• [Provided passage]:
_____

Exclusion criteria comprised emergency CABG cases, patients unable to provide consent due to sedation or cognitive impairment, and those with a history of permanent arrhythmias or advanced conduction disturbances before surgery.
All patients were transferred immediately post-surgery to the intensive care unit for standardized monitoring, followed by ward-based care. Although each hospital employed its own postoperative management protocols, the core principles of monitoring and care were consistent across centers, supporting comparability of outcomes.
2.3. Study Instruments
Data collection was performed using a structured clinical data form specifically developed for this study to systematically capture comprehensive perioperative information in patients undergoing CABG (see Supplementary File S1).
Clinical history focused on cardiovascular and non-cardiovascular comorbidities associated with AF risk, including renal failure, hypertension, hypercholesterolemia, asthma, heart failure, chronic respiratory disease, and prior arrhythmias, aligning with the comorbidity patterns observed in the study cohort. The form also included sociodemographic variables such as age, sex, marital status, educational attainment, and occupational status, ensuring detailed patient profiling consistent with the demographics reported.

_____

• [Data shown]:
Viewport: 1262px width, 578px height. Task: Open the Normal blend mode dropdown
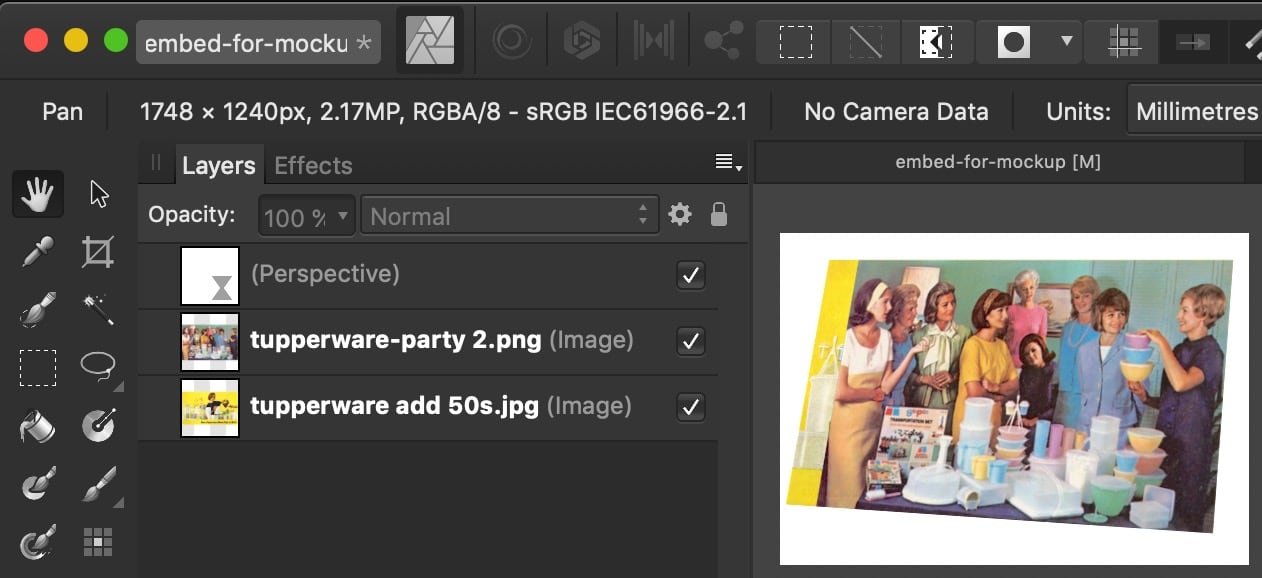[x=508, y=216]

_____

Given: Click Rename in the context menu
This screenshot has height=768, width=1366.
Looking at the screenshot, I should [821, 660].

_____

• [Directions]: Decide whether each statement agrees with the passage on CABG study methods, answering yes or no and quoting the words of the passage that settle it. 1. Emergency CABG cases were excluded from the study. 2. All participating hospitals used one shared postoperative management protocol. 3. The data form recorded patients' marital status. The rows come from a separate source, unrelated to the passage.

• [Reply]:
1. Yes: "Exclusion criteria comprised emergency CABG cases"
2. No: "each hospital employed its own postoperative management protocols"
3. Yes: "sociodemographic variables such as age, sex, marital status"